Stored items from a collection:
========================================================================
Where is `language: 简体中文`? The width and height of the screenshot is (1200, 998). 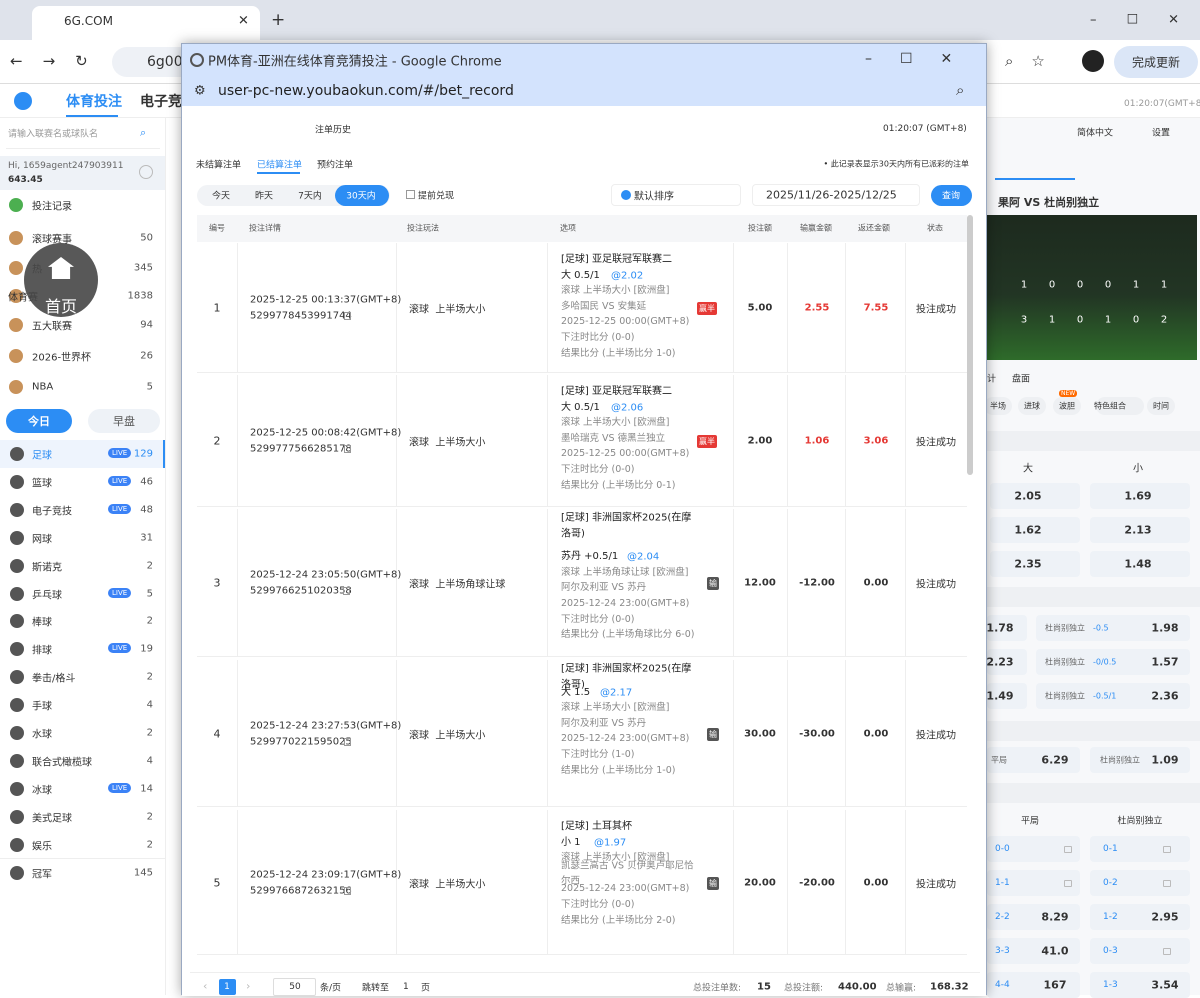
language: 简体中文 is located at coordinates (1096, 134).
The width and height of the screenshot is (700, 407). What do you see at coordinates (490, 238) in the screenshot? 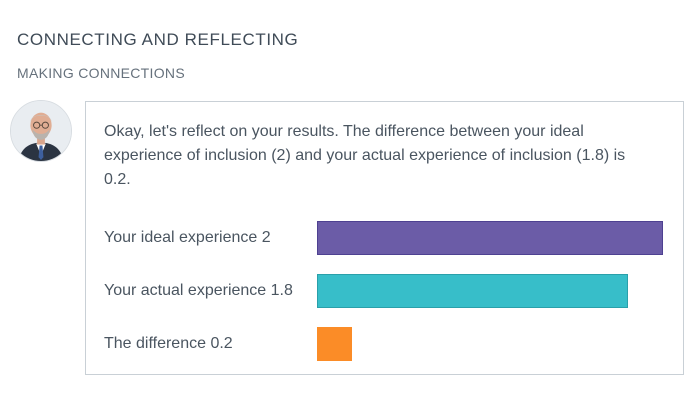
I see `bar-ideal` at bounding box center [490, 238].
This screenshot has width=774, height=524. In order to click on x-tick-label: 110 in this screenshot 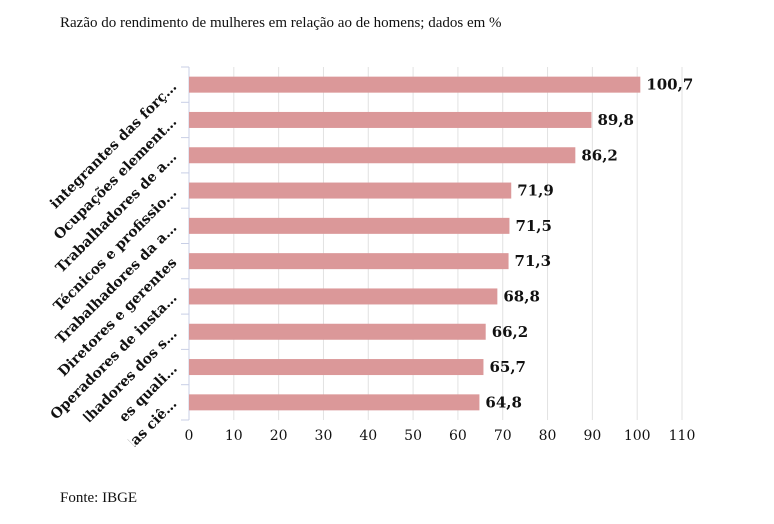, I will do `click(682, 436)`.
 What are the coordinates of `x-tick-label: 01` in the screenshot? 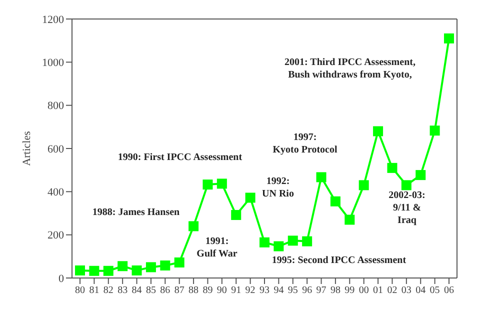 It's located at (378, 290).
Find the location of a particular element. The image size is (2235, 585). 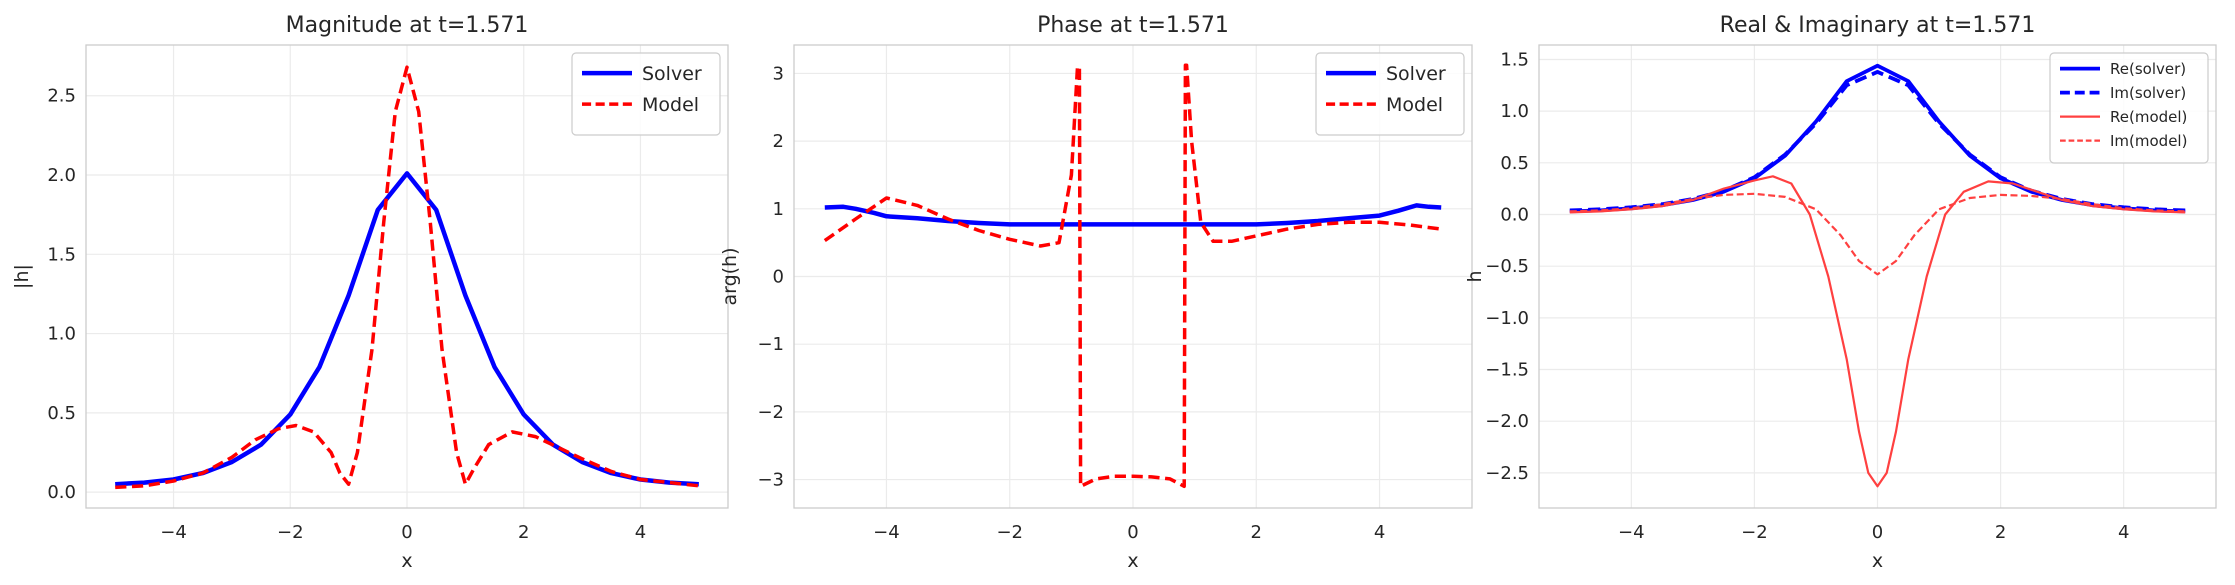

y-tick-label: −2.0 is located at coordinates (1507, 422).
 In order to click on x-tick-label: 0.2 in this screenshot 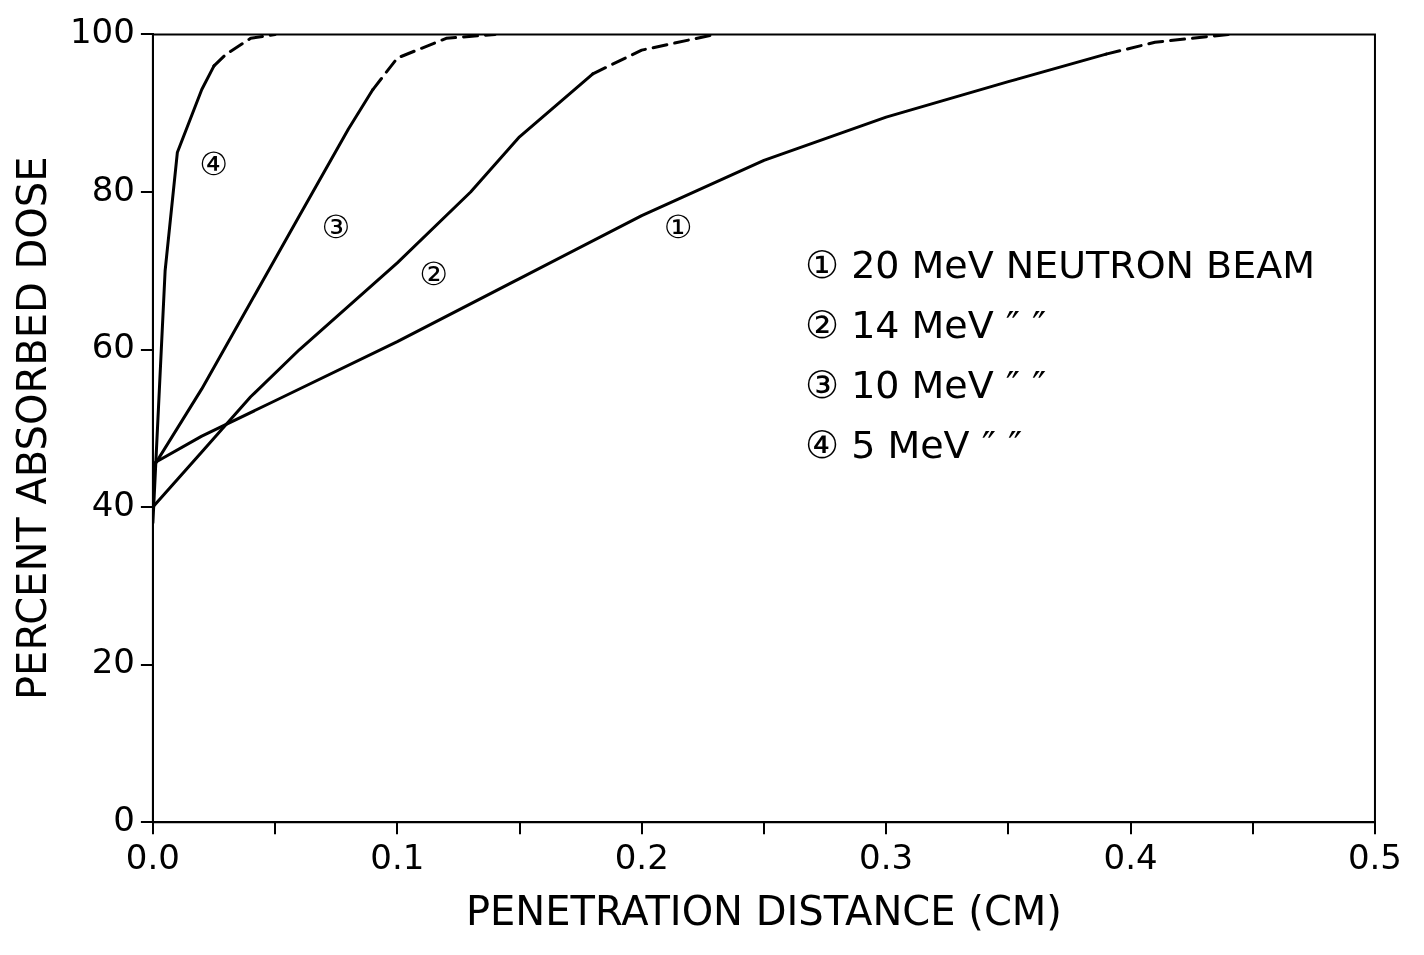, I will do `click(642, 858)`.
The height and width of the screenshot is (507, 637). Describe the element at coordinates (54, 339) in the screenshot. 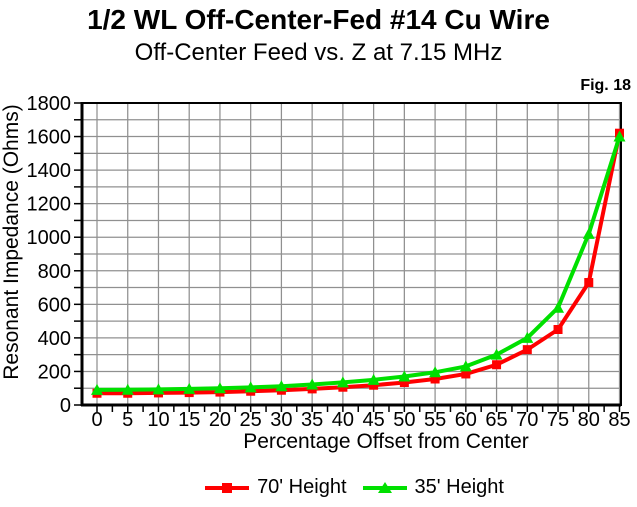

I see `y-tick-label: 400` at that location.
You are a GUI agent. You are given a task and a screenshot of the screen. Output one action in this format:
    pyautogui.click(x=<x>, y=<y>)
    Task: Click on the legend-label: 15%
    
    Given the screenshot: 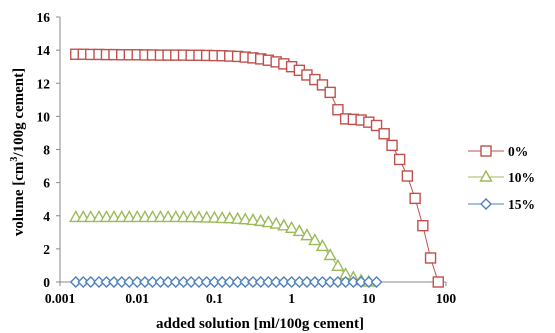 What is the action you would take?
    pyautogui.click(x=522, y=204)
    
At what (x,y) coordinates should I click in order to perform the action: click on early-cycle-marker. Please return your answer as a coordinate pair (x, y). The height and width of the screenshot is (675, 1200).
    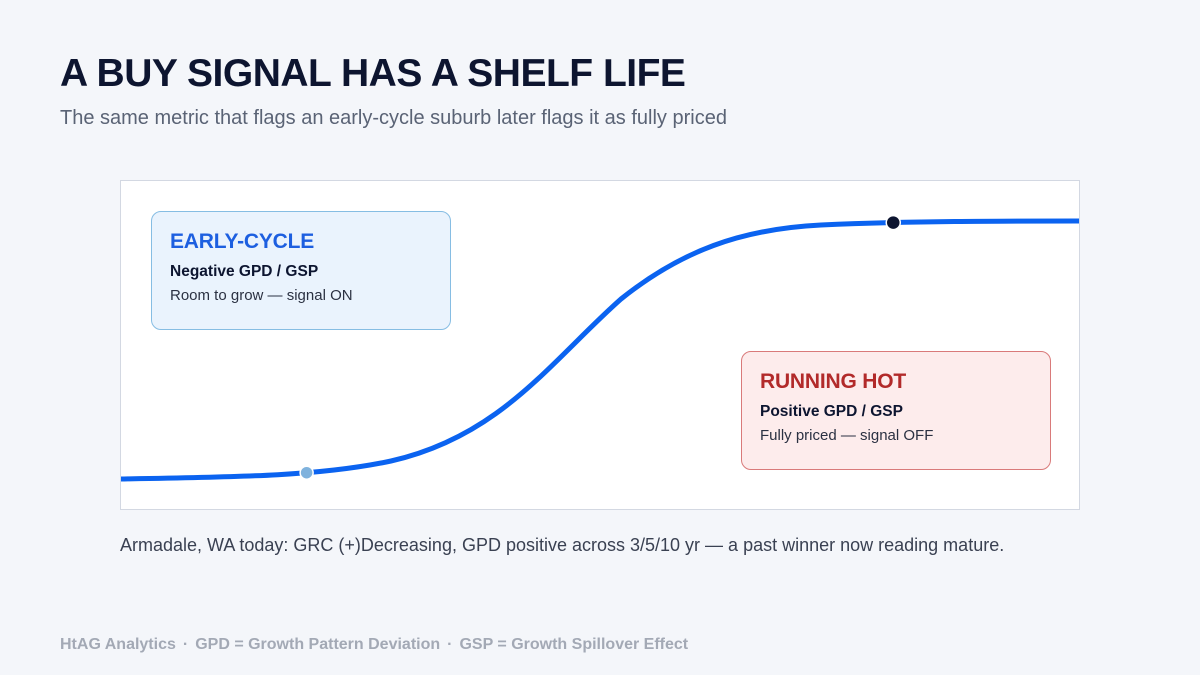
    Looking at the image, I should click on (306, 472).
========================================================================
Your assignment:
From the start of the records through the line containing "center [490, 238].", inclusive, change "screenshot" to "screen capture" and leave everything else as it is. Omit the pictures.

Your response:
Where is `language: 简体中文`? The width and height of the screen capture is (1200, 998). 
language: 简体中文 is located at coordinates (1096, 134).
The width and height of the screen capture is (700, 407). What do you see at coordinates (490, 238) in the screen capture? 
I see `bar-ideal` at bounding box center [490, 238].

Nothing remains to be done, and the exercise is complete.